Il faut ajouter pour conclure cette présentation générale que l’adoption d’une clause fédérale est normalement exclue en matière de droits fondamentaux – domaine dans lequel le principe de réciprocité est lui aussi écarté. Ainsi, selon l’arrêt Assanidzé c/Géorgie rendu en Grande Chambre le 8 avril 2004 par la Cour européenne des droits de l’homme17, « aucune clause “fédérale” comme celle de l’article 28 de la convention américaine18 n’est susceptible d’amoindrir les obligations de l’Etat partie. Elle peut donc souligner que “le devoir général incombant à l’Etat en vertu de l’article 1 de la Convention implique et exige la mise en œuvre d’un système étatique de nature à garantir le respect de la Convention sur tout son territoire et à l’égard de chaque individu. C’est d’autant plus vrai que, d’une part, cette disposition ne soustrait aucune partie de la ‘juridiction’ des Etats membres à l’empire de la Convention et que, d’autre part, c’est par l’ensemble de leur ‘juridiction’ - laquelle, souvent, s’exerce d’abord à travers la Constitution - que ces Etats répondent de leur respect de la Convention (Parti communiste unifié de Turquie et autres c/ Turquie, arrêt du 30 janvier 1998, Recueil 1998-I, pp. 17-18, § 29)” car “les autorités d’une entité territoriale d’un Etat représentent des institutions de droit public qui accomplissent des fonctions confiées par la Constitution et la loi” (§ 147 et 148) »19. De même, l’article 50 du Pacte international relatif aux droits civils et politiques et l’article 28 du Pacte international relatif aux droits économiques, sociaux et culturels du 19 décembre 1966 s’appliquent sans exception à toutes les unités constitutives des Etats parties.

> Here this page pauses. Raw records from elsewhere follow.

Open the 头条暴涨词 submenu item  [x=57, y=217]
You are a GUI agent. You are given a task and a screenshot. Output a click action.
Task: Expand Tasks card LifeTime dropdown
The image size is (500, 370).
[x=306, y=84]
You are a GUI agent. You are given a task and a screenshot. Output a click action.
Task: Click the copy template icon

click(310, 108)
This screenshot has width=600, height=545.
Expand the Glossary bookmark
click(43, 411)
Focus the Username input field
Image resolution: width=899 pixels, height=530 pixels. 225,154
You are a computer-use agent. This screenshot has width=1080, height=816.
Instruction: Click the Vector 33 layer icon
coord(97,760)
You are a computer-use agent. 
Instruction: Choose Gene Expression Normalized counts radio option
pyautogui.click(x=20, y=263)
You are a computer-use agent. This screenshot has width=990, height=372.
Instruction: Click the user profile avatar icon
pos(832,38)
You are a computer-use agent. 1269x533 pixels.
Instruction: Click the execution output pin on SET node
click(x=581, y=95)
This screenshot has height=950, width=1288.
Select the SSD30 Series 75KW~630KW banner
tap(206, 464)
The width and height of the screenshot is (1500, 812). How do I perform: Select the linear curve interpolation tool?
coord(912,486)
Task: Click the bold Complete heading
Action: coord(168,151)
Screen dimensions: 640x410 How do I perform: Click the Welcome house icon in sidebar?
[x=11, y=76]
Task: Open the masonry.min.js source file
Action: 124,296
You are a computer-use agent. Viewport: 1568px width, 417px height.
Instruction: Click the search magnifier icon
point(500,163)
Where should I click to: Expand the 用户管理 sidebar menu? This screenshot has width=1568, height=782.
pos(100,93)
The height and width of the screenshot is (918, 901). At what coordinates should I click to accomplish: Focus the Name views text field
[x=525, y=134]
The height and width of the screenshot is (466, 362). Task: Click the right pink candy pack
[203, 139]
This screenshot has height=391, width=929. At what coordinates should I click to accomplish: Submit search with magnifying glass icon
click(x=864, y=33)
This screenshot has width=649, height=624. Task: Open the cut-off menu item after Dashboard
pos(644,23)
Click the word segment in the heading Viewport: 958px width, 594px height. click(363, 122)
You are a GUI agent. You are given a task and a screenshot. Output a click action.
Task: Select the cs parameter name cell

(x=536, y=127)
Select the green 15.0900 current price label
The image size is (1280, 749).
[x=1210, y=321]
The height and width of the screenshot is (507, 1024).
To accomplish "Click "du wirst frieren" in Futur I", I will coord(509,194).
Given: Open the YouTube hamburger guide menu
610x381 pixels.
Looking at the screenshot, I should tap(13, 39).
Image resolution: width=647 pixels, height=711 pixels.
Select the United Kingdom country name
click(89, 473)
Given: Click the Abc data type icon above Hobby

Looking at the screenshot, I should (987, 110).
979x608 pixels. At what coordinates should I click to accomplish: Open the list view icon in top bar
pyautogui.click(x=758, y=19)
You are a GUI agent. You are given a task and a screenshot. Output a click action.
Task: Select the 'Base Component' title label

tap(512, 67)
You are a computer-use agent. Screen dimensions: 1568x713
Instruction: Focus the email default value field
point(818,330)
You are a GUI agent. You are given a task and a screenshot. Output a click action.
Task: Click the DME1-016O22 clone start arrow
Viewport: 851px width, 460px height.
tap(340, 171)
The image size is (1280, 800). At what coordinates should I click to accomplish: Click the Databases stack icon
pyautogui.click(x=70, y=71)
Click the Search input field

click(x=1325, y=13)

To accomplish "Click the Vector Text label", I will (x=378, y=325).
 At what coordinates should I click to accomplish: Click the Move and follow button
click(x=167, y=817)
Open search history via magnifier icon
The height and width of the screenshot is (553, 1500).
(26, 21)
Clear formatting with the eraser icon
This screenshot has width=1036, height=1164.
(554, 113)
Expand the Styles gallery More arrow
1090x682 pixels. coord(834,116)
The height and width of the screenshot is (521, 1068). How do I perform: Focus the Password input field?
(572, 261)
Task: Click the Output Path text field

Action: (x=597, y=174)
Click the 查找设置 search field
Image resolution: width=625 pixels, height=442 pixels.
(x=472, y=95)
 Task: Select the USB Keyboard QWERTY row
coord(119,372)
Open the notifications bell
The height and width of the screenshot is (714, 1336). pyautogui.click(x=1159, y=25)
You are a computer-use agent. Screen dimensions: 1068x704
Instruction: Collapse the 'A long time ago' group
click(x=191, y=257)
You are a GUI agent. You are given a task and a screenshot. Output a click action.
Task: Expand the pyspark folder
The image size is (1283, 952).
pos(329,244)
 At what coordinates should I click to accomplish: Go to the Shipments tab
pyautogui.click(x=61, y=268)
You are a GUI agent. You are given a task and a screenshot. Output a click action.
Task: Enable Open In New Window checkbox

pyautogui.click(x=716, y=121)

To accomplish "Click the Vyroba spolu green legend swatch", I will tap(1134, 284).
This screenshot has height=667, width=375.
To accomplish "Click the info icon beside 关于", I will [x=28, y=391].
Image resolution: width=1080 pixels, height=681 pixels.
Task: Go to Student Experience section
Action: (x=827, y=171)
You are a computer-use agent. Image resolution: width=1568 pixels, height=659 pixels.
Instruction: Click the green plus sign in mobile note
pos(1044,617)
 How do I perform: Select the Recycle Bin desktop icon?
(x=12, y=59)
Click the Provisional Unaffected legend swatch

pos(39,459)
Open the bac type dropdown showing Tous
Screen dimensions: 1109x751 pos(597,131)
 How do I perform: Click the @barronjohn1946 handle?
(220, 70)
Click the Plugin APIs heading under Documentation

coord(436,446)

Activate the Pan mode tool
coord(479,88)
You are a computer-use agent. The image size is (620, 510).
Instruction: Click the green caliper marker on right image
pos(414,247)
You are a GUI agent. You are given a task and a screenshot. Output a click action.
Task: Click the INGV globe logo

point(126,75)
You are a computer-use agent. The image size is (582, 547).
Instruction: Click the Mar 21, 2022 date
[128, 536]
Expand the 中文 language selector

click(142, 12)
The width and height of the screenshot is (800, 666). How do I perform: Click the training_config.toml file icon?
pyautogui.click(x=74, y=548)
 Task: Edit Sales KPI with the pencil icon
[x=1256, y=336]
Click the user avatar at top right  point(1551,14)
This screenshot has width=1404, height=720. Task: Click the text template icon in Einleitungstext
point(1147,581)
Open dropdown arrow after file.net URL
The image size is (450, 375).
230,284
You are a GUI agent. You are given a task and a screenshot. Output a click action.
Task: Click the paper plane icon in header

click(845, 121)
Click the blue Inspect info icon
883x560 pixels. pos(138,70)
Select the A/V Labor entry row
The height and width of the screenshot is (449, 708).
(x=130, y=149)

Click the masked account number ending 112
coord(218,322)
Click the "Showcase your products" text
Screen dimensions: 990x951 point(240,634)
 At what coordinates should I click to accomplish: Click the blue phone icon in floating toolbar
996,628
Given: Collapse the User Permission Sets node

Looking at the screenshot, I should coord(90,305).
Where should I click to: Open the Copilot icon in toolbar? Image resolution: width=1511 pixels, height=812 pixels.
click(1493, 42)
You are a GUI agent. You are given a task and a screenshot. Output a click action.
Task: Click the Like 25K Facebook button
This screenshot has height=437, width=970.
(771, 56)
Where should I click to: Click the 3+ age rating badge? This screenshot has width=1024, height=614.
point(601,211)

II- Adoption de la clause fédérale dans la Convention relative au statut des réfugiés

L’article 41 de la Convention de Genève constitue le premier cas de clause fédérale insérée dans une convention adoptée sous l’égide de l’ONU20. Absente des deux premiers projets, l’initiative de l’instauration d’une clause fédérale revient à la délégation israélienne, qui proposa de prendre en compte l’organisation fédérale des Etats à l’égard de l’obligation de mise en œuvre des dispositions conventionnelles (article 30 du projet de Convention), ainsi que pour les règles de signature et de ratification (article 38). Face aux difficultés de formulation de la clause fédérale, le Comité Ad Hoc pour l’apatridie et les problèmes connexes reporta la résolution de cette question au stade de l’adoption de la Convention par la conférence des représentants plénipotentiaires21. Le gouvernement israélien proposa alors l’introduction d’un nouvel article destiné à préciser les obligations des Etats fédéraux, proposition qui fit l’objet d’un amendement présenté par le gouvernement britannique afin d’insérer une obligation d’information sur les mesures prises par les entités fédérées (comme l’a souligné la délégation française par la suite, une telle obligation est de nature à assurer aux Etats unitaires la possibilité de mesurer leur engagement au regard du principe de réciprocité, et de leur éviter ainsi, par l’application de règles plus favorables, de devenir des destinations privilégiées pour les réfugiés22). Fut toutefois encore discutée la question de savoir s’il doit revenir à l’Etat partie de déterminer quel est le niveau compétent au regard de son organisation constitutionnelle pour la mise en œuvre de la Convention, jusqu’à ce qu’un consensus se forme autour de la proposition du Canada qui deviendra l’article 41.
En définitive, l’effet concret de l’article 41 de la Convention, ainsi que celui de l’article VI du Protocole, semble être très réduit : aucune manifestation d’application différenciée des obligations souscrites par les Etats fédéraux n’a été mise à jour par la doctrine23. En effet, comme l’avaient mentionné les représentants de la Suisse et de l’Allemagne lors des négociations, la compétence législative en matière de réfugiés appartient au seul pouvoir central dans nombre d’Etats non unitaires24. Même dans les Etats où la mise en œuvre de la Convention n’est pas centralisée, la dimension universelle de la Convention semble ainsi avoir été poursuivie de bonne foi par les autorités compétentes25.

 

1 SALMON, J. (dir.), Dictionnaire de droit international public, Bruxelles, Bruylant, 2001, pp. 183-184.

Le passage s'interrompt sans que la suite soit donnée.